AUSGANGSTEXT
Ein Gastbeitrag
Mein Name ist XXX, ich bin seit XXX in der Flüchtlingshilfe tätig und seit XXX an der hier vor Ort ansässigen Volkshochschule in Deutschkursen und Integrationskursen. Integrationskurse sind Kurse vom Bundesamt für Migration und Flüchtlinge (BAMF) und umfassen in der Regel 600 Stunden Sprache bis zum Zielniveau B1 und 100 Stunden „Leben in Deutschland“ mit Politik, Grundgesetz, Geschichte, Kultur.
Meine Erfahrungen sind vielfältig, ich habe immer gerne gearbeitet und die Menschen sind mir oft ans Herz gewachsen. Die Realität ist, die meisten haben Probleme beim Deutschlernen, egal aus welchem Land sie kommen. Und viele haben kaum oder gar keine Kontakte zu Deutschen (außerhalb von Flüchtlingshilfe und Behörden). Es gibt auch Integrationskurse für Analphabeten, die ebenfalls immer gut ausgelastet sind. Es gibt nicht wenige, die schon in ihrer Muttersprache Probleme mit dem Lesen und Schreiben haben. Die Ukrainer bilden hier keine Ausnahme, es ist ein Unding, dass Unterschiede in der Behandlung von Flüchtlingen gemacht werden. Wer kann denn hier arbeiten, der nicht zuvor ein Minimum an Deutsch gelernt hat? Wie unrealistisch.
Ja, es gibt die gut ausgebildeten Akademiker, die nach Deutschland kommen. Die lernen die Sprache in Nullkommanichts und haben dann auch schnell eine Arbeit. Das sind aber sehr wenige. Besonders aufgefallen ist es mir bei den jüngsten Flüchtlingen aus der Türkei, die oftmals vor Gefängnisstrafen geflüchtet sind, weil sie zu den türkischen „Freidenkern“ gehören und nicht mit Erdogans Politik übereinstimmten. Das sind dann häufig Lehrer (die Gülen-Schulen, die ja schließen mussten), Ärzte, Studenten, Ingenieure, Architekten. Aber es heißt auch da nicht, dass z. B. ein Tierarzt besonders gut Deutsch lernen kann und auch gute soziale Kontakte hinbekommt. Oder hier glücklich ist und unser Land, die Sprache, unsere Kultur und unsere Werte inkl. der Grundrechte mag! Was ja eine Voraussetzung für gelungene Integration ist.

BEREITGESTELLTES MATERIAL
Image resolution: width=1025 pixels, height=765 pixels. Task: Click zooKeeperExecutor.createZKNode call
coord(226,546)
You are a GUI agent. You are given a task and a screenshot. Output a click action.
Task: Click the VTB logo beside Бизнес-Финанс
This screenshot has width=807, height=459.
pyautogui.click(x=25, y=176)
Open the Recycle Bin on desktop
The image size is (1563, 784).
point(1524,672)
* * *
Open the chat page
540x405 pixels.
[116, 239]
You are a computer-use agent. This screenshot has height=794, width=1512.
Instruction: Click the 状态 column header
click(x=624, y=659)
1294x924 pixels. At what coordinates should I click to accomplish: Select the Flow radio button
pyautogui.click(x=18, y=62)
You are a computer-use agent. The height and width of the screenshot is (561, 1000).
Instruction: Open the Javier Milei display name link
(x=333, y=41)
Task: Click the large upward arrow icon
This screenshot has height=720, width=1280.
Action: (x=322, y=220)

ÜBUNGSAUFGABEN
[1] Gib den Gastbeitrag wortgetreu wieder, beginnend mit „Ja, es gibt“ und weiter bis einschließlich „gelungene Integration ist.“.
[2] Nenne alle Themen, die der Gastbeitrag für den Kursteil „Leben in Deutschland“ aufführt.

LÖSUNGEN
[1]
Ja, es gibt die gut ausgebildeten Akademiker, die nach Deutschland kommen. Die lernen die Sprache in Nullkommanichts und haben dann auch schnell eine Arbeit. Das sind aber sehr wenige. Besonders aufgefallen ist es mir bei den jüngsten Flüchtlingen aus der Türkei, die oftmals vor Gefängnisstrafen geflüchtet sind, weil sie zu den türkischen „Freidenkern“ gehören und nicht mit Erdogans Politik übereinstimmten. Das sind dann häufig Lehrer (die Gülen-Schulen, die ja schließen mussten), Ärzte, Studenten, Ingenieure, Architekten. Aber es heißt auch da nicht, dass z. B. ein Tierarzt besonders gut Deutsch lernen kann und auch gute soziale Kontakte hinbekommt. Oder hier glücklich ist und unser Land, die Sprache, unsere Kultur und unsere Werte inkl. der Grundrechte mag! Was ja eine Voraussetzung für gelungene Integration ist.

[2] Politik, Grundgesetz, Geschichte, Kultur